### OBJECTIVE
Starting at the line that holds "Viewport: 1137px width, 625px" and running through the end of the records, both included, write those lines out again with "column header" swapped for "column title" and nothing else changed, leaving out the pictures.

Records

------------------------------------------------

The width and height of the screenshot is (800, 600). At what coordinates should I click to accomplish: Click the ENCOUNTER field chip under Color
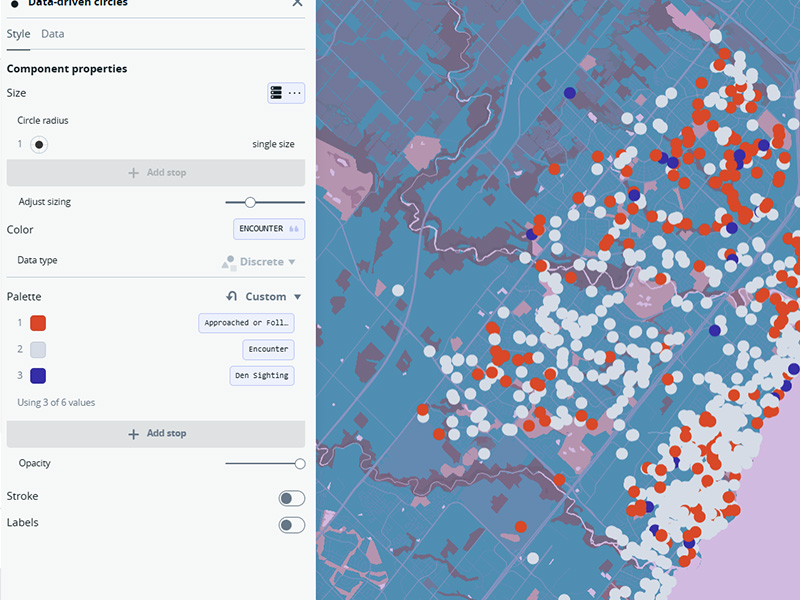pyautogui.click(x=268, y=229)
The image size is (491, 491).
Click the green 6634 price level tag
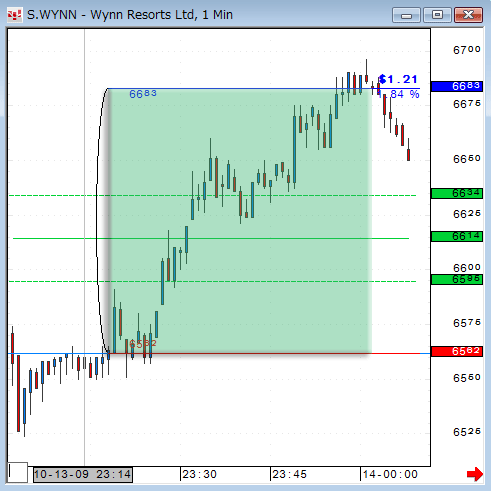coord(457,193)
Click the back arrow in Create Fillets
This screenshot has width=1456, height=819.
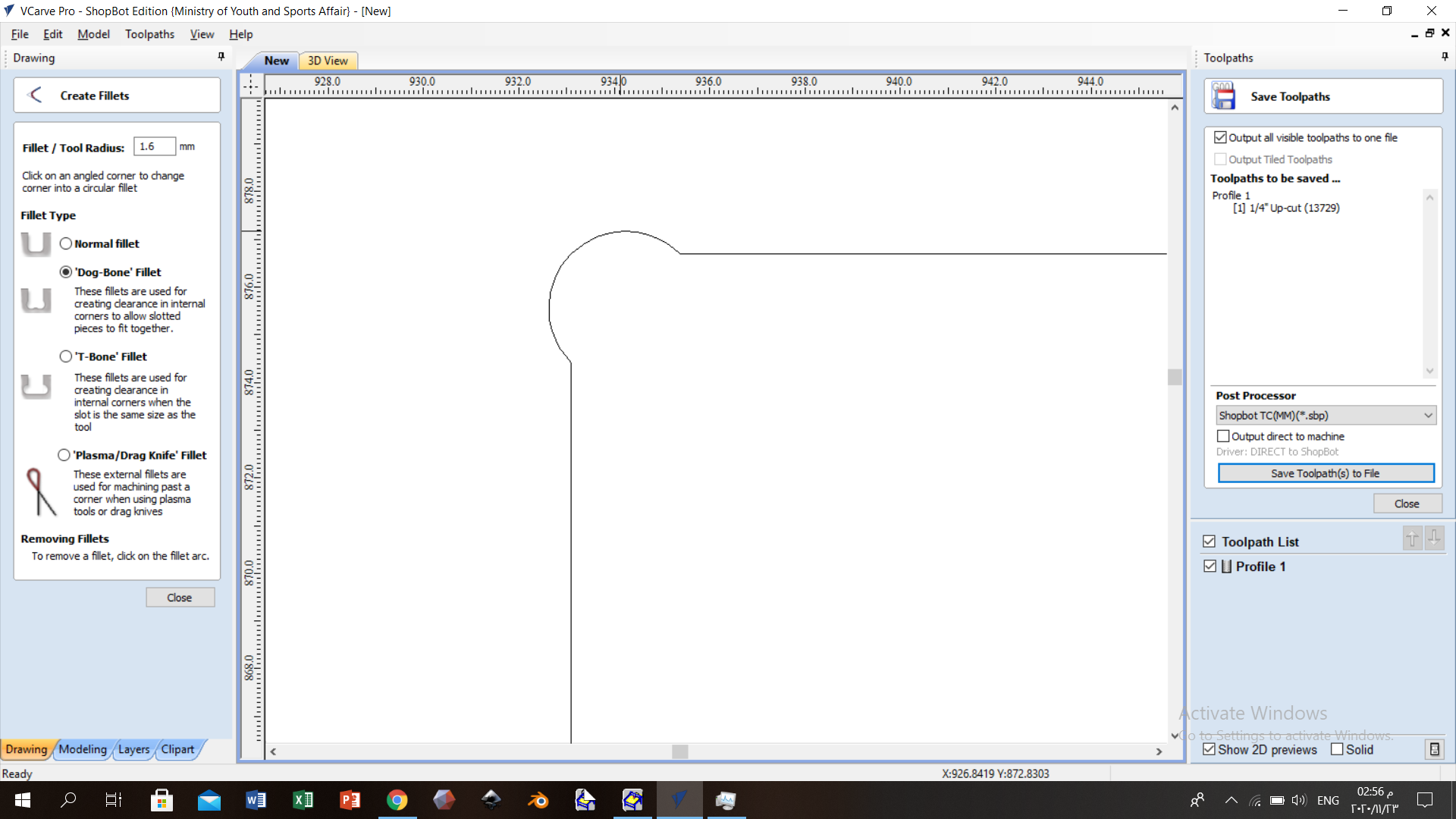click(35, 95)
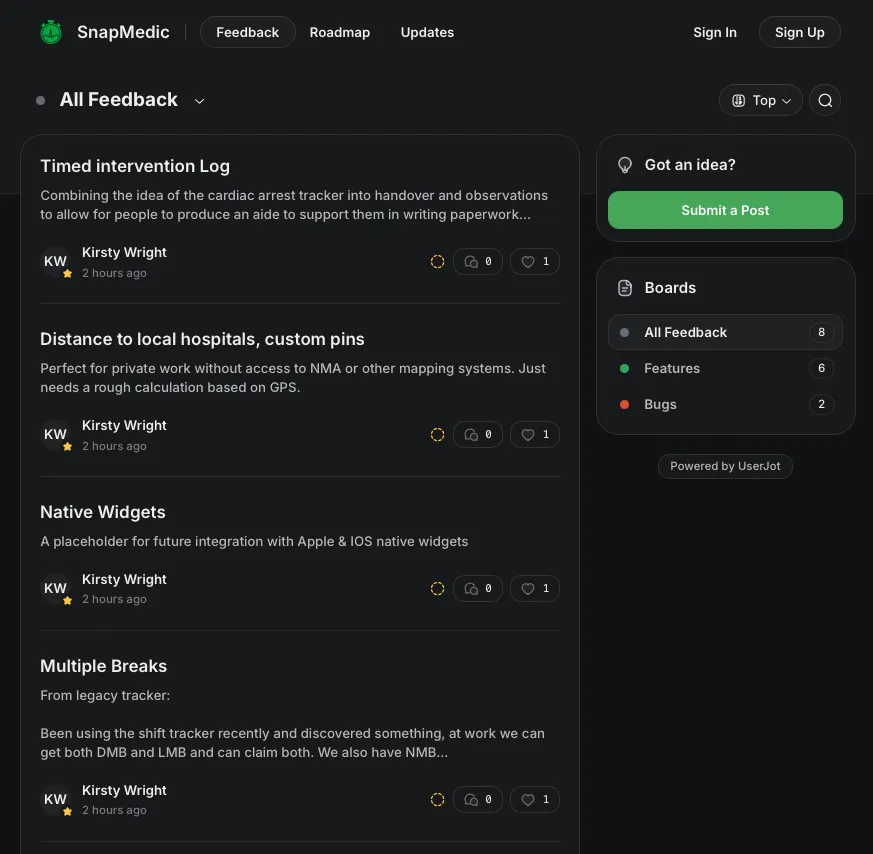This screenshot has width=873, height=854.
Task: Toggle the heart on Multiple Breaks post
Action: (x=534, y=799)
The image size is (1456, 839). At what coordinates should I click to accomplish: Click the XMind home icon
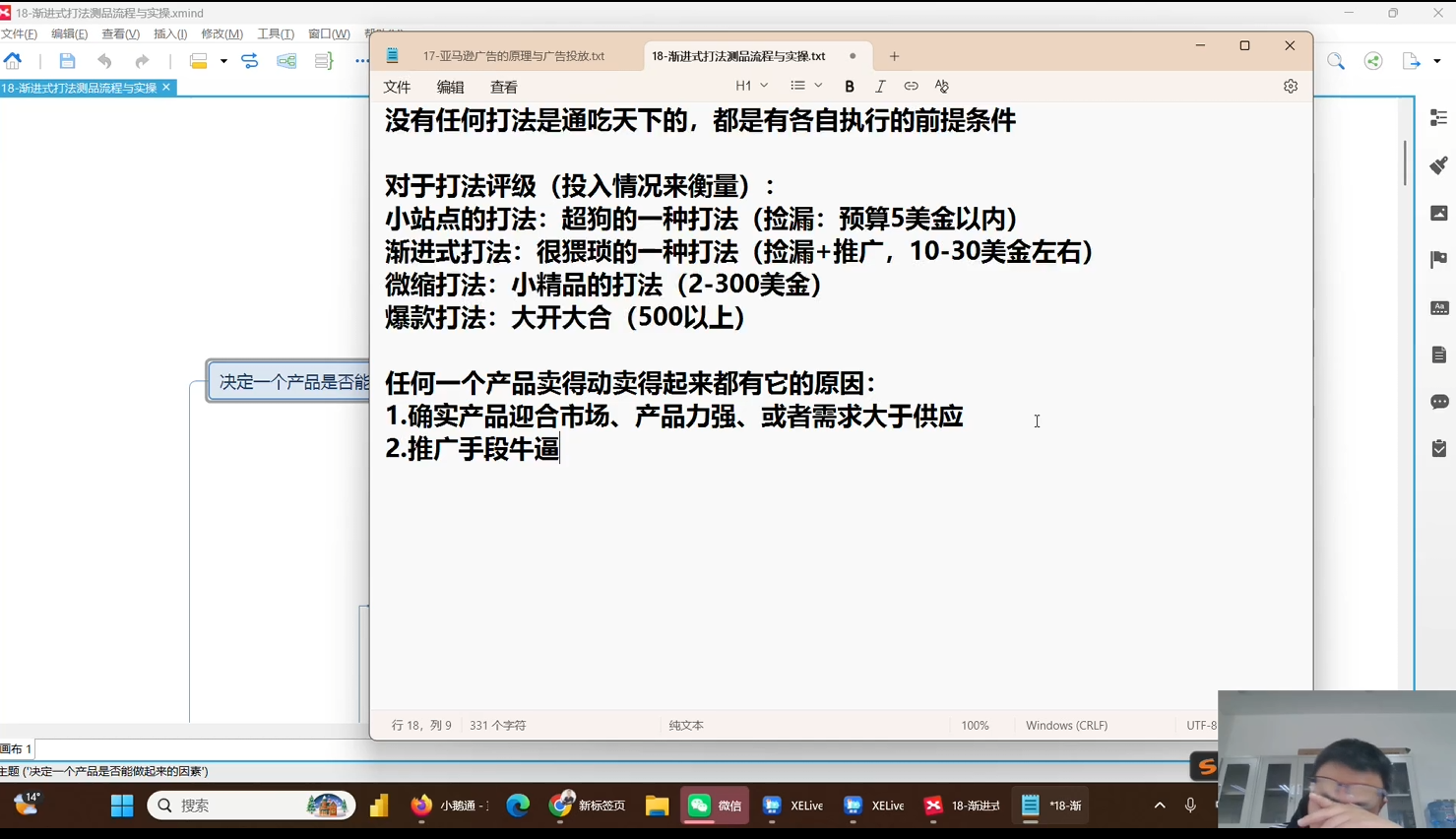click(x=13, y=61)
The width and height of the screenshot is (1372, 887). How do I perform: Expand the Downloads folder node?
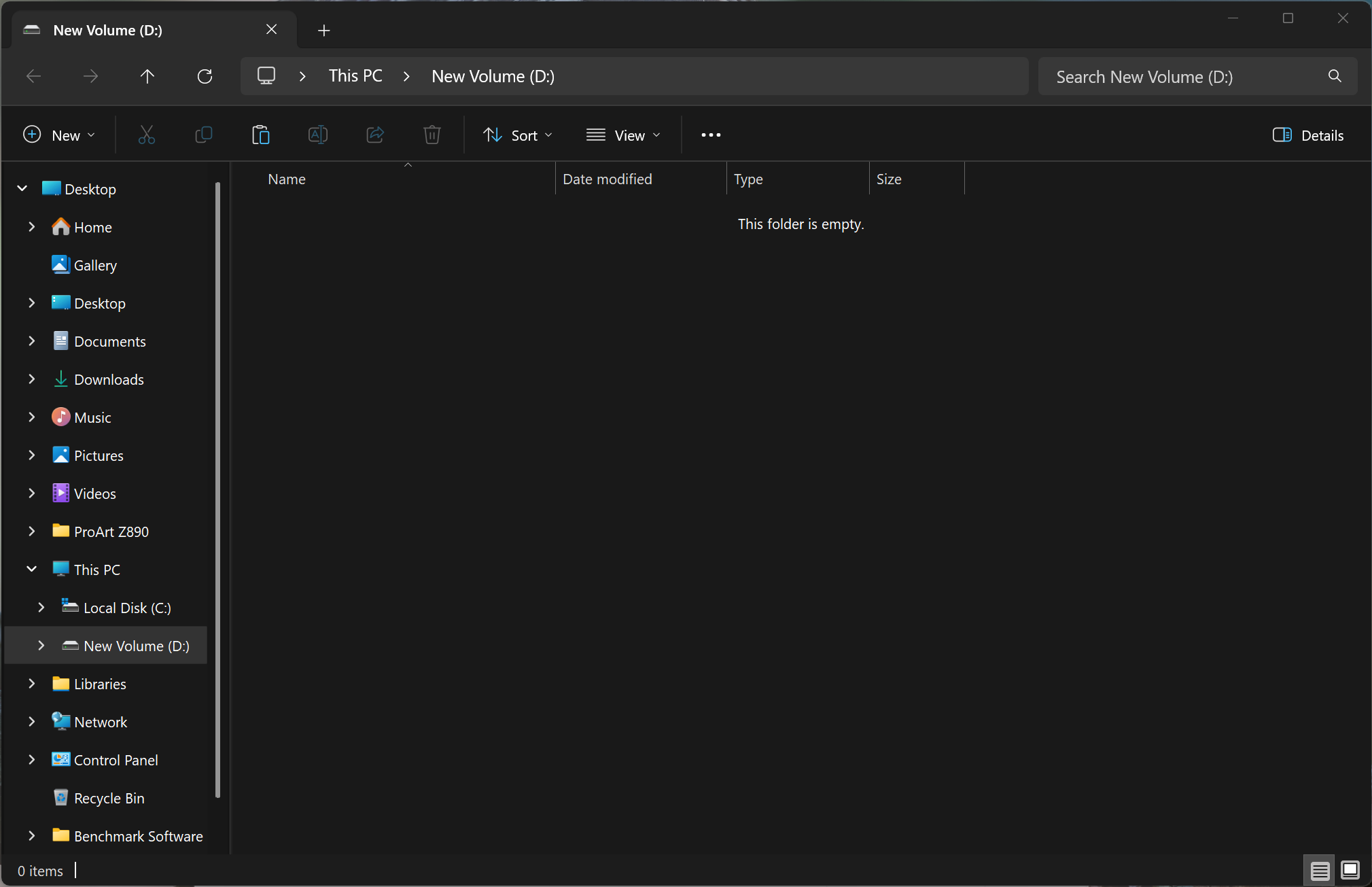pyautogui.click(x=32, y=379)
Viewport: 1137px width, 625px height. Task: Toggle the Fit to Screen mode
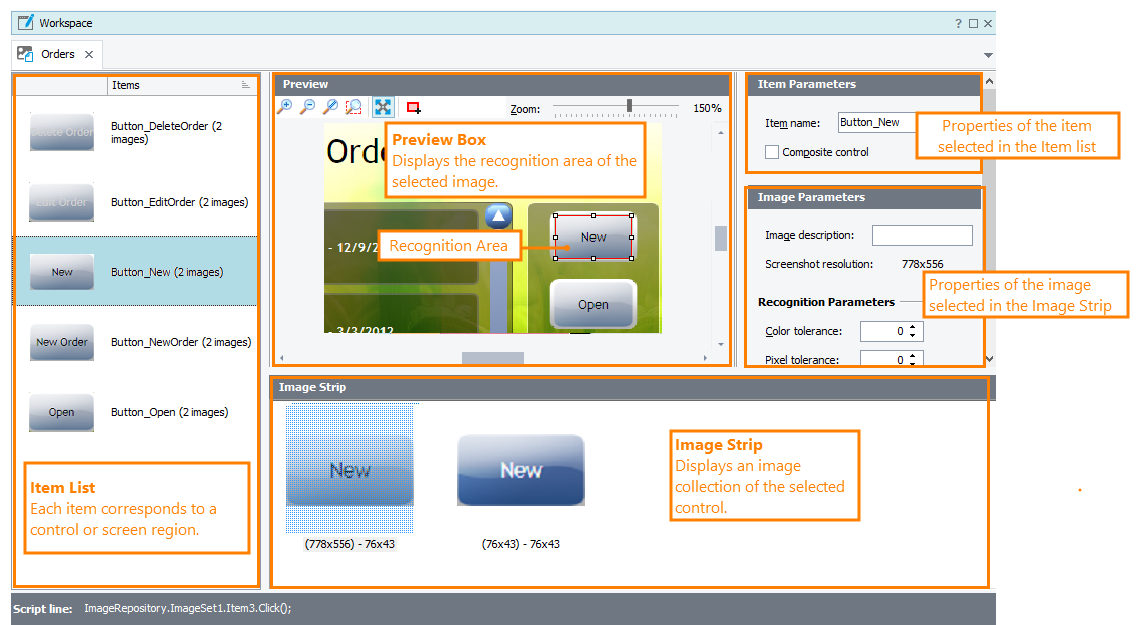(381, 107)
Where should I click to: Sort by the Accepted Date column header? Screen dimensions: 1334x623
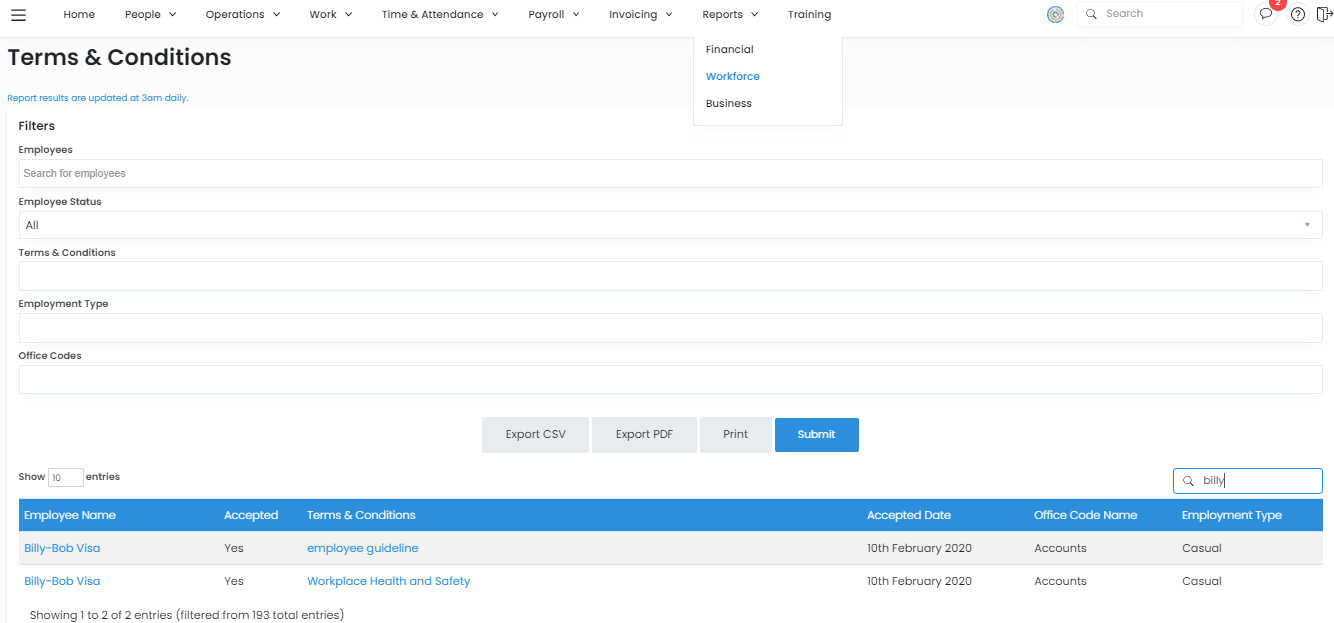pyautogui.click(x=908, y=515)
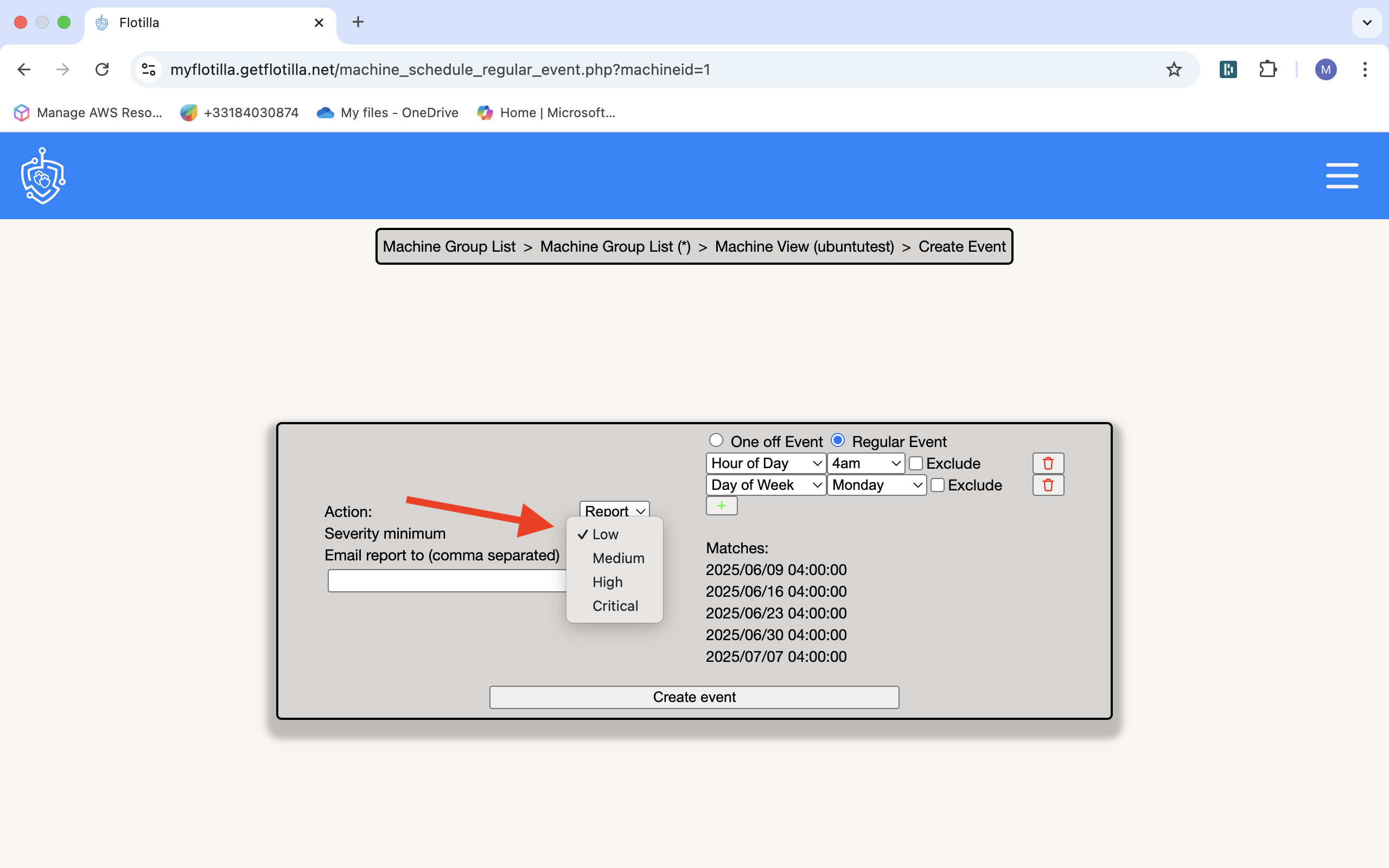Delete the Day of Week rule

pos(1048,485)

------------------------------------------------

### RESPONSE TO THE EXERCISE
Viewport: 1137px width, 625px height. Task: Toggle the Fit to Screen mode
(381, 107)
Where should I click to: Sort by the Accepted Date column title? Screen dimensions: 1334x623
pyautogui.click(x=908, y=515)
Delete the Day of Week rule

pos(1048,485)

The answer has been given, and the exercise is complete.